Jak poinformowano również, Bitcoin uplasowałby się na 29. miejscu pod względem zużycia energii, jeżeli zostałby uwzględniony w rankingu opisującym poszczególne państwa świata. Tak wysokie zużycie energii jest niestety nieodzowną częścią wymiany kryptowalut.
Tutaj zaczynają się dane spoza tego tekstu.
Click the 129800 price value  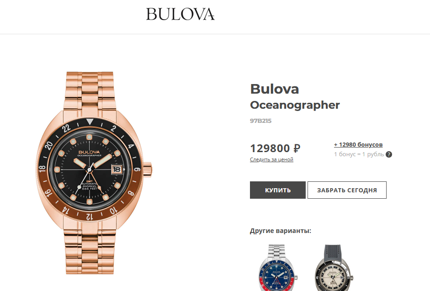click(270, 148)
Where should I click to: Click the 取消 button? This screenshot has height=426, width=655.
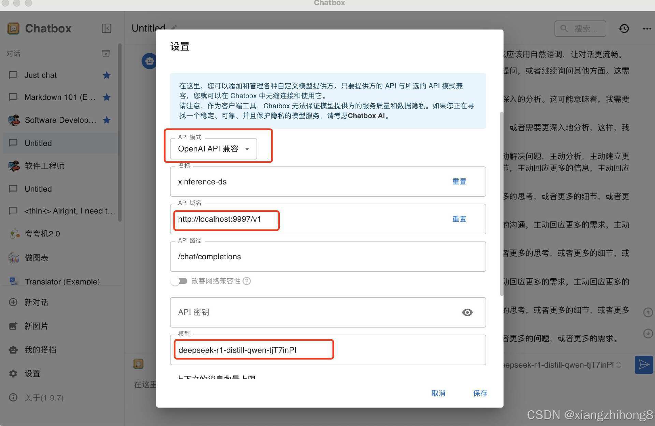coord(438,393)
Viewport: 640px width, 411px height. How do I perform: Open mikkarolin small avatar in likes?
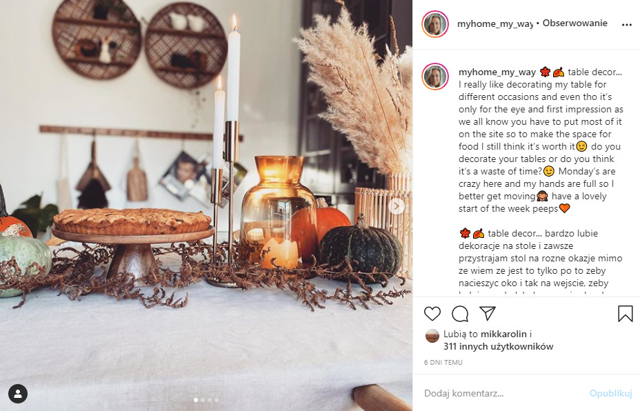(x=432, y=336)
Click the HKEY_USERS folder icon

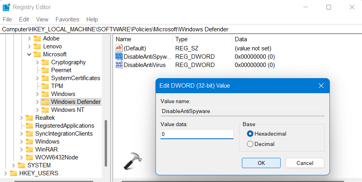click(13, 173)
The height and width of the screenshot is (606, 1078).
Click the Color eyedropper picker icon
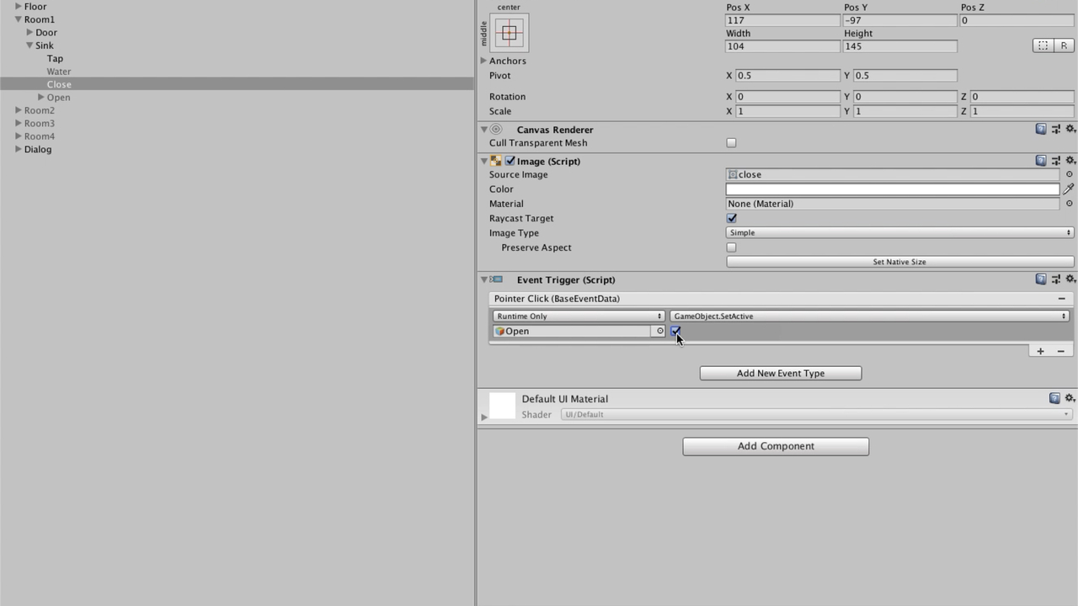(x=1069, y=189)
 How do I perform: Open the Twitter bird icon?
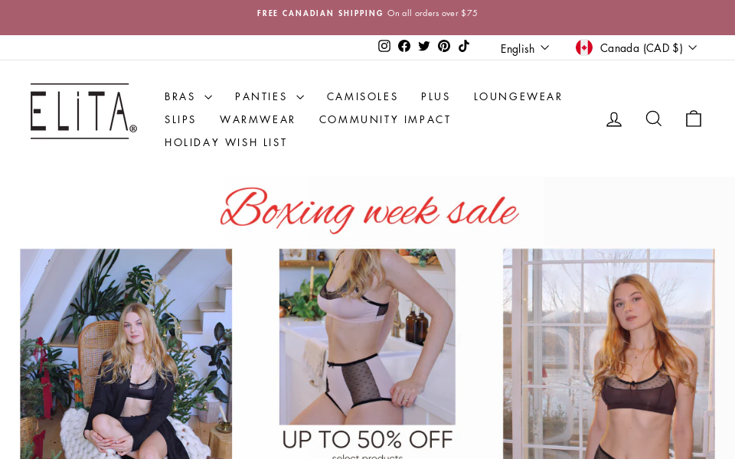pyautogui.click(x=423, y=46)
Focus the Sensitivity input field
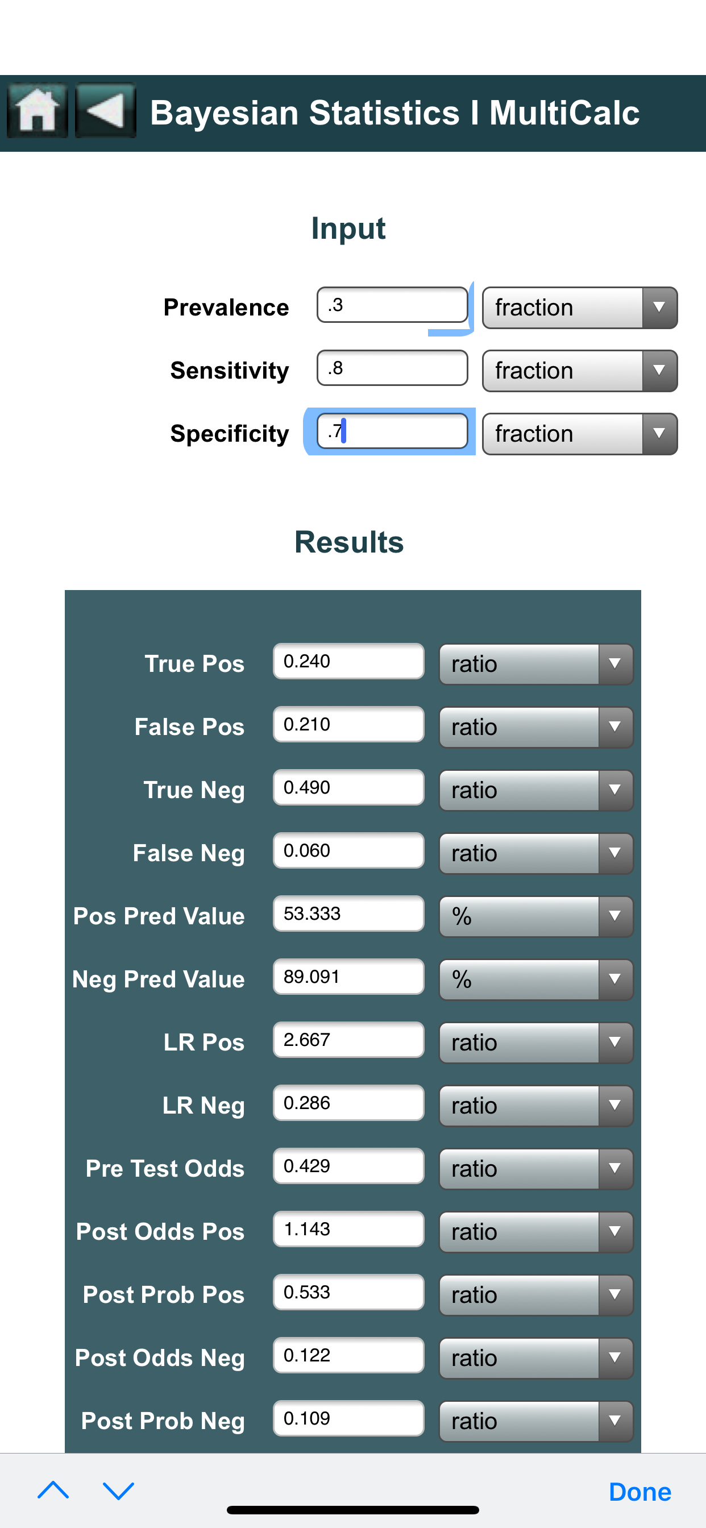This screenshot has width=706, height=1528. [392, 368]
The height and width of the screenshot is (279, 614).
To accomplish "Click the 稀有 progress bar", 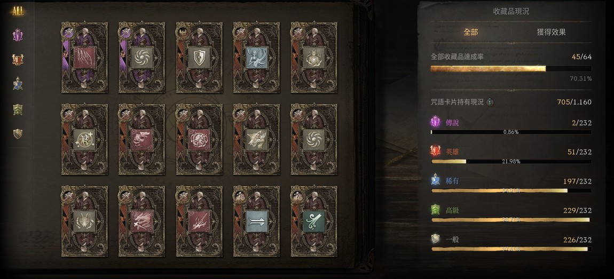I will (511, 190).
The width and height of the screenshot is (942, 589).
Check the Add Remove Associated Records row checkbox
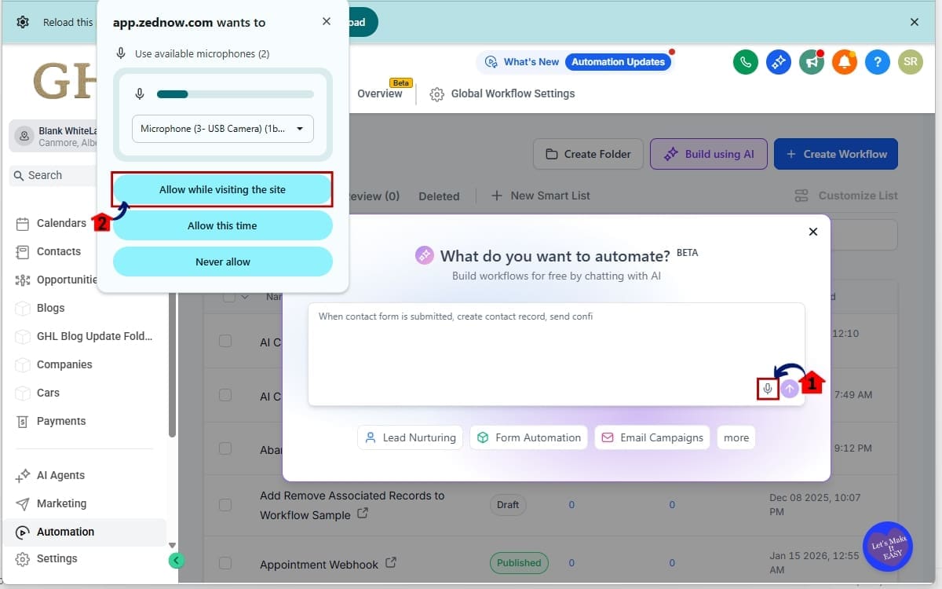(x=225, y=506)
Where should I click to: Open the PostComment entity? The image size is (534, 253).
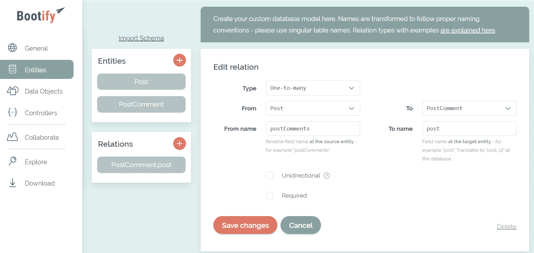(141, 104)
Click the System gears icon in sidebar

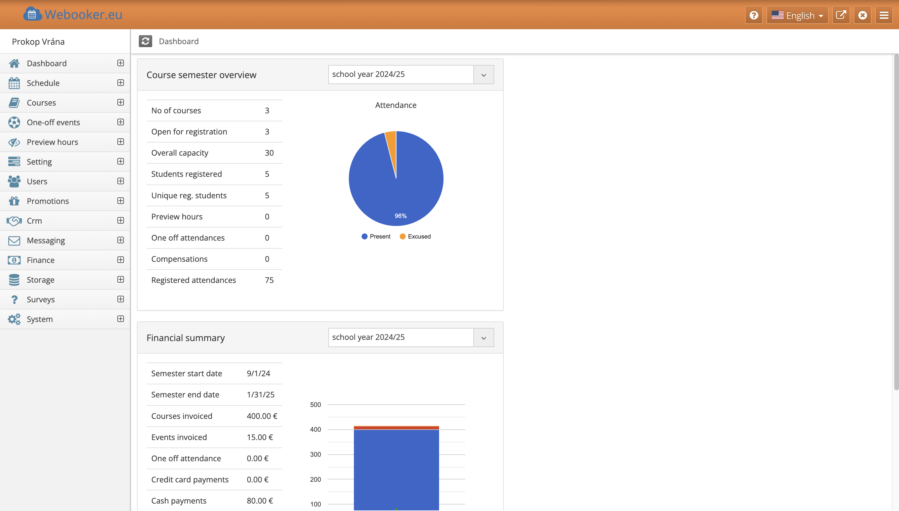[x=14, y=319]
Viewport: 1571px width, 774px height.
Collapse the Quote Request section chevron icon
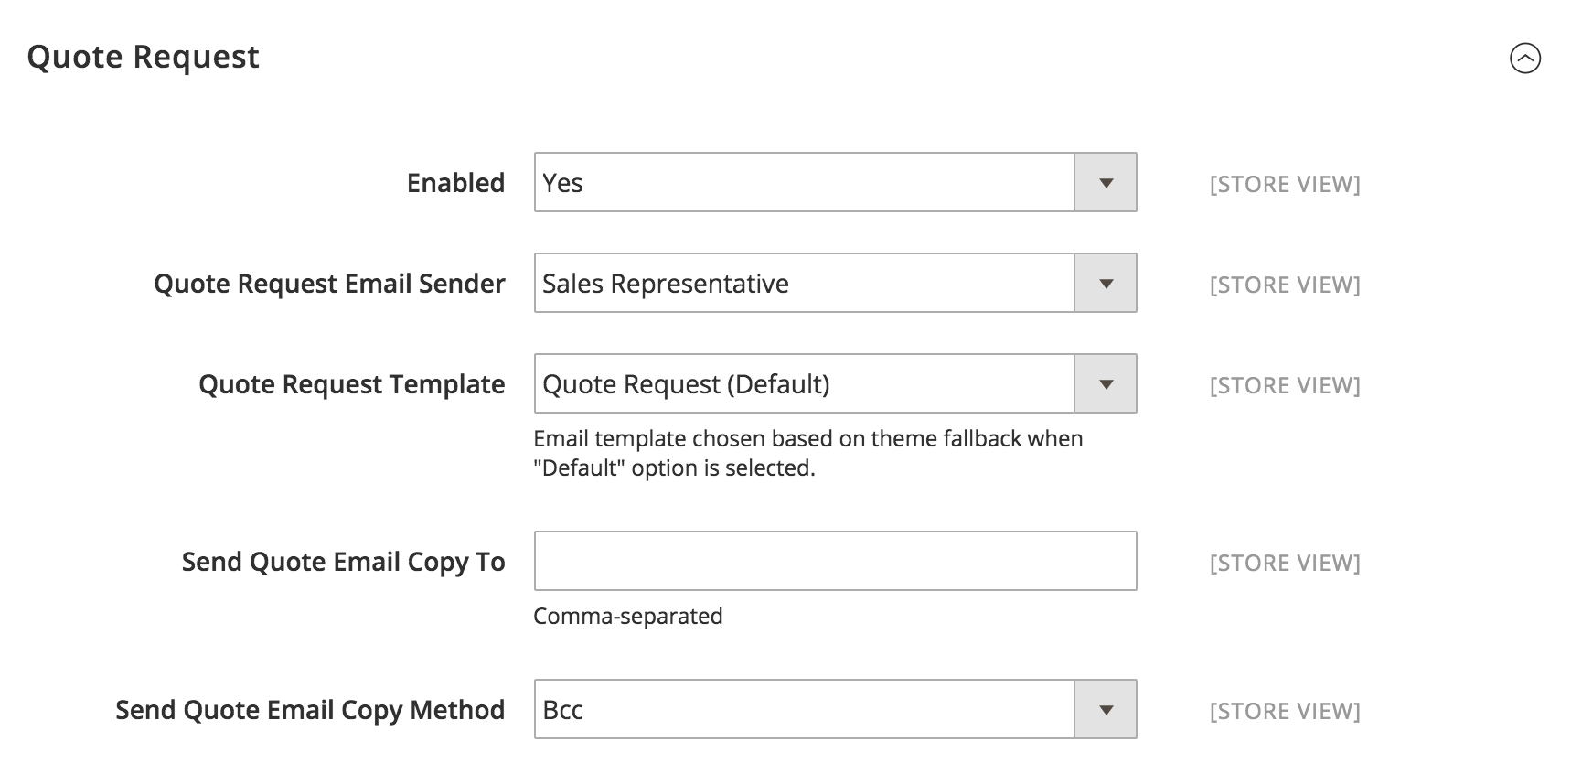[x=1524, y=59]
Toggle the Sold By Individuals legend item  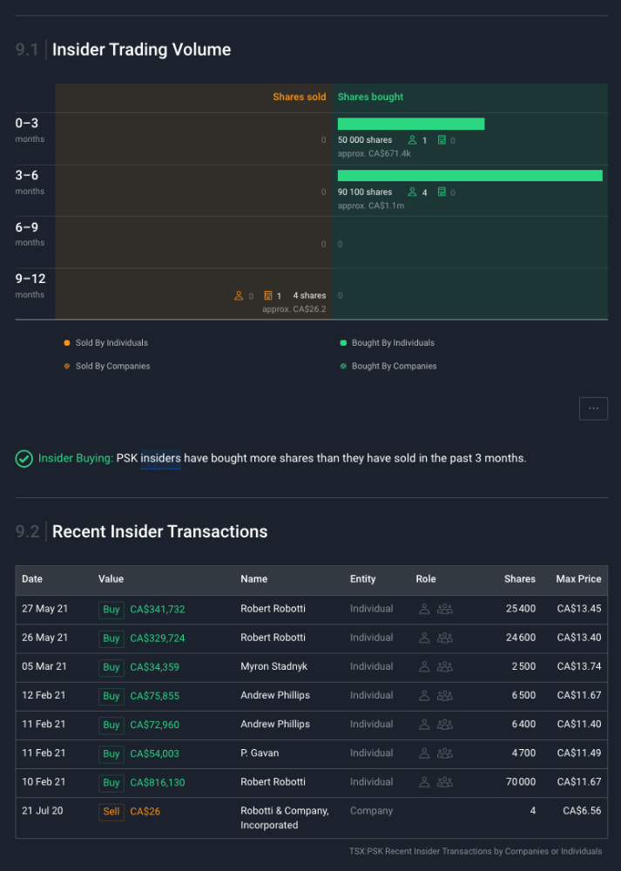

Dokonywanie transakcji za pośrednictwem blockchain wymaga pracy wielu komputerów wykonujących skomplikowane zadania, które są potrzebne do weryfikacji ruchów aktywów – takie podsumowanie znalazło się w publikacji MoneyTransfers.com.

 

Duże kontrowersje związane z funkcjonowaniem kryptowalut pod tym kątem pojawiły się również w zeszłym roku w związku z oświadczeniem Elona Muska o rosnącym udziale paliw kopalnianych w całym procesie. Tesla tym samym zaprzestała przyjmowania płatności w Bitcoinach, co spowodowało wówczas duże spadki w notowaniach wszystkich kryptowalut.

 

 

Innym przykładem zachodzących zmian była zeszłoroczna decyzja z Chin, gdzie w związku z postępującym kryzysem energetycznym, zakazano kopania kryptowalut. Uzasadnieniem miał być przede wszystkim negatywny wpływ procesu na emisję CO2 do atmosfery.